Their doubts about the true doctrine were dispersed, and they realised the Bhâvanâs 1; in a short time they reached the end of misery. (52)

The king and the queen, the Brahmanical Purôhita, his wife, and his sons, they all reached perfection. (53)

Thus I say.


62:1 In Prâkrit Usuyâra (or Isuyâra). According to the Prâkrit legend given in the commentary it was in the Kuru country.

64:1 Sattâ in the original; it is rendered sattva by the commentators. Perhaps sattâ is the Prâkrit for svâtmâ; at any rate, the context of the next verse proves that soul is intended.

64:2 Amûrta. In later philosophy mûrtatva is defined as the possessing of definite and limited form (parikkhinnaparimânavattvam) or the possessing of action (kriyâvattvam or vegavattvam). Amûrta dravya are with the Vaiseshikas: the air (âkâsa), time, space, and Atman. These are also called nityadravya. Amûrta is here apparently synonymous with arûpin, formless, compare XXXVI, 4, where dharma, adharma, akâsa, and kâla are enumerated as the 'formless things without life.'

65:1 Literally, the nights. It seems to have been the custom at the time when the Sûtras were composed, to reckon the time by nights, though the reckoning by days is not quite uninstanced in the Sûtras.

65:2 This is the explanation of duhaô by the commentators, who apparently think that the parents and the sons are meant. The word in question is originally an adverb, but it is also (cf. Thirteenth Lecture, verse 18) taken by the commentator as a numeral, and rendered dvayôh. A genitive of the dual occurs in XIX, 90.

66:1 Cyprinus Rohita.

67:1 It was considered a privilege of the king to confiscate the property of a man who had no heir; compare Gautama XXVIII, 42, Vasishtha XVII, 83-86, &c.

67:2 This apparently refers to the birds mentioned in the last verse. p. 68 The commentators labour to interpret them as 'pleasures,' but that will not make good sense.

68:1 Kulala in the original.

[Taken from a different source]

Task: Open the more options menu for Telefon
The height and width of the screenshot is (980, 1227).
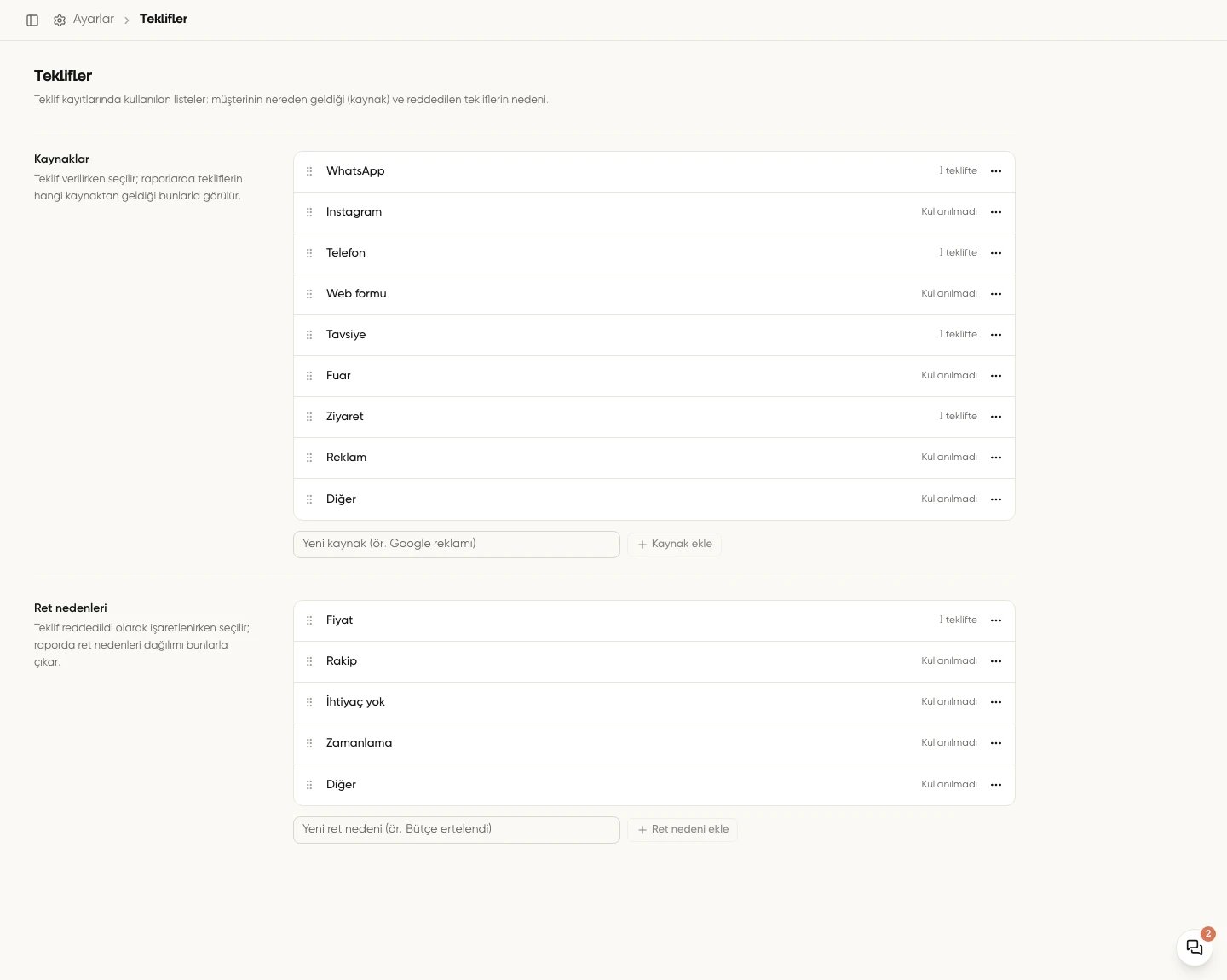Action: (x=996, y=253)
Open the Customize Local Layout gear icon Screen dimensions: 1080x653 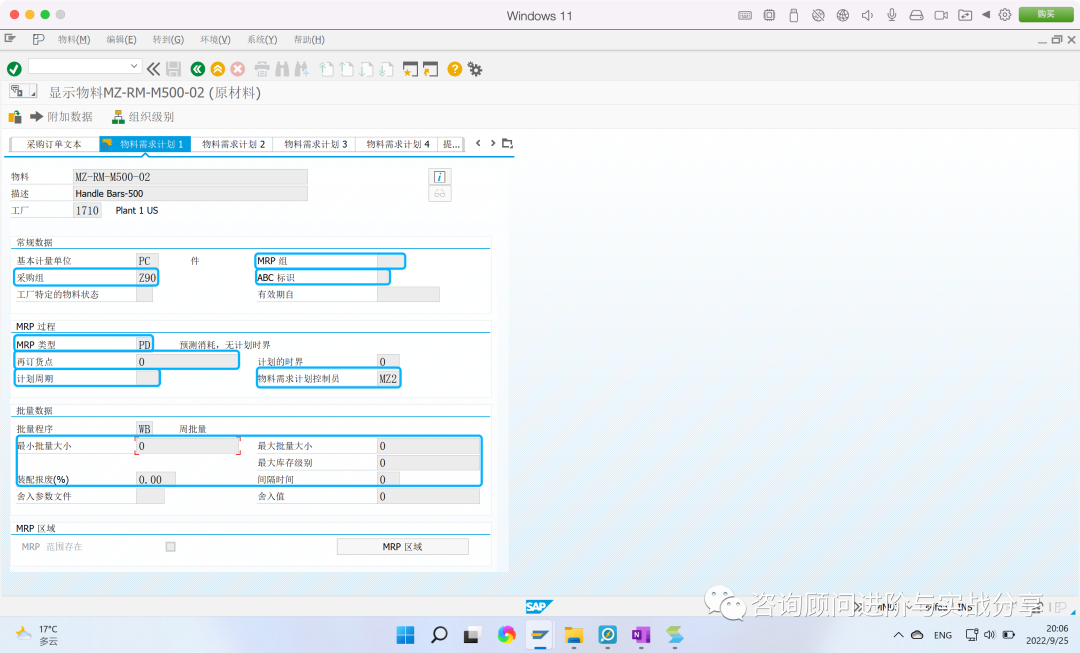476,69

Kulâla in Sanskrit denotes the wild cock, Phasianus Gallus. The word seems to be derived from kulâya by assimilation of the y to the preceding consonant, compare saliyâ for saliyâ = saritâ = sarit. In the sense of bird the word kulâla seems to be used in the well-known stanza of 'A Bhartrihari: brahmâ yena kulâlavan niyamito brahmândabhândôdare, unless here kulâla is an early corruption for kulâyin.

68:2 The commentators assign these verses to the two sons of Bhrigu; but then the verses do not construe. Besides the mention of the 'large kingdom' in the first line seems to prove that the king, and not the Brahmans, is to be understood as the person addressed. In the last line I separate pagigghaha kkhâyam (scil. tavam), instead of pagigghahakkhâyam. It is, however, just possible that the next verse is to be connected with the preceding ones; in that case, we must read pagiggh and interpret it in conformity with the scholiast as a gerund.

69:1 The bhâvanâs are certain meditations which are conducive to the purity of the soul. They are treated at length in a work by Hêmakandra, called Bhavabhâvanâ, which seems to be rather popular with the Svêtâmbaras. The Digambaras seem to call them Anuprêkshâs. A work in Prâkrit by Subhakandra, called Kârttikêyânuprêkshâ, is epitomised in Bhandarkar's Report for 1883-84, p. 113 ff.